Moreover, this species and A. lowei sp. n. are the only that still retain as adult a typically juvenile character: the segment V with basal third yellowish red ( Figs. 84–89); in all other congeners it is entirely reddish or blackish, or only subtly faded to dark reddish brown at it extreme base ( Figs. 1–2, 4–5, 8–9, 23–45, 59–64, 90–91, 98–100). But A. lowei sp. n. is very different in many morphometric ratios (see Tab. 4 View Table 4 and Comparison section of that species).

DISTRIBUTION ( Fig. 141). Lowland sands of the Aral Basin (Kizylkum Desert), from south-central Kazakhstan through extreme northern Turkmenistan.

NOTES.

1. The first specimens of this species were recorded by Birula (1911b) as A. rickmersi ; all were collected from Baigakum Sands (Dzhulek) in 1907 by Dmitri Konstantinovich Glazunov (1869–1914), a Russian entomologist and brother of the composer Alexander K. Glazunov.

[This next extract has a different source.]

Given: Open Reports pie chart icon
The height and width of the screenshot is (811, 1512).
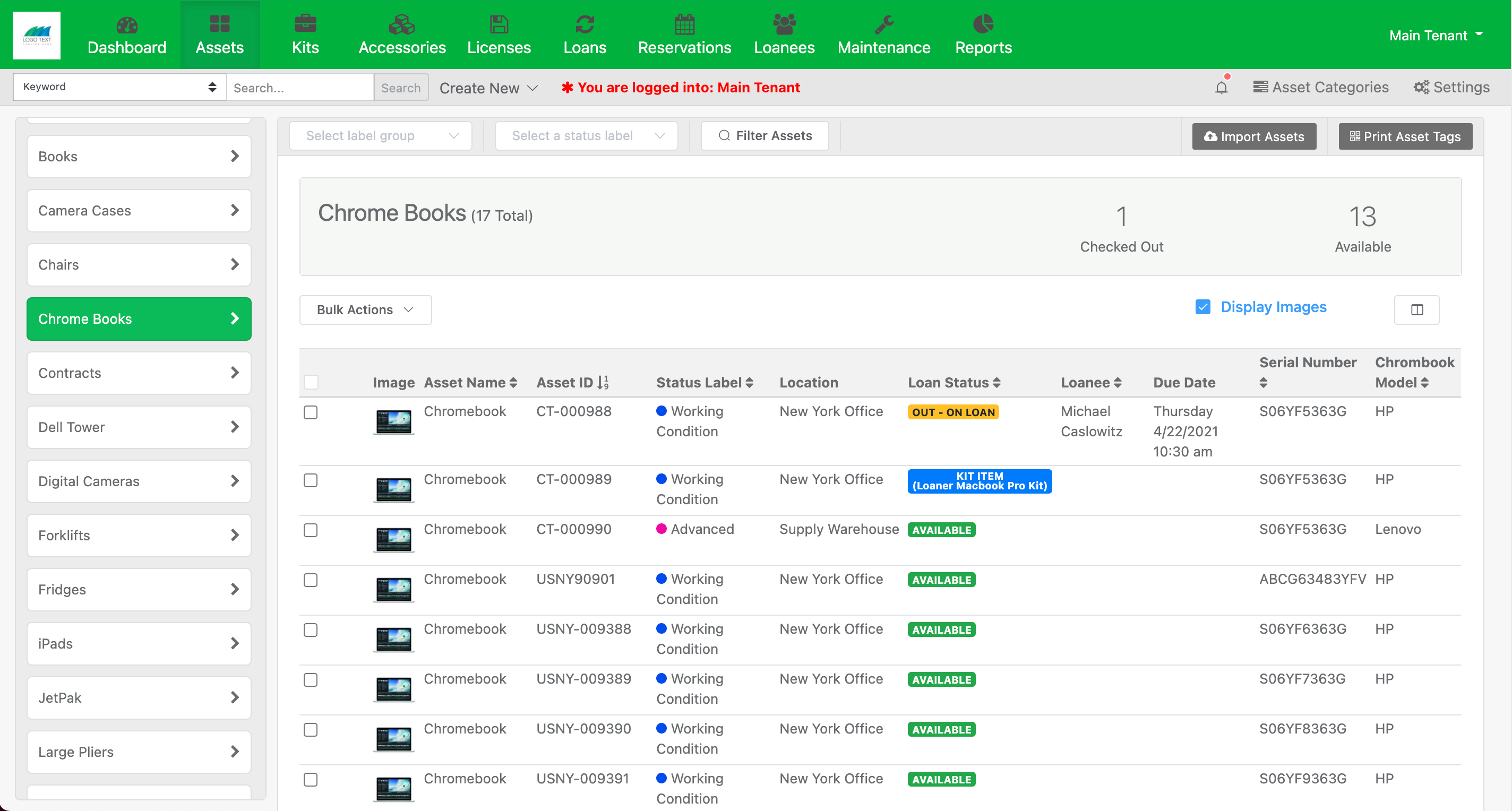Looking at the screenshot, I should point(983,24).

2. The pioneering observations of Pavlovsky (1916b) in Dzhulek (now Baigakum) remain the only data on this species' biology and behavior.

3. The Baigakum specimens of this new species were included (under A. rickmersi ) in a DNA phylogeographic study by Graham et al. (2012), which demonstrated a derived position of this taxon within the genus.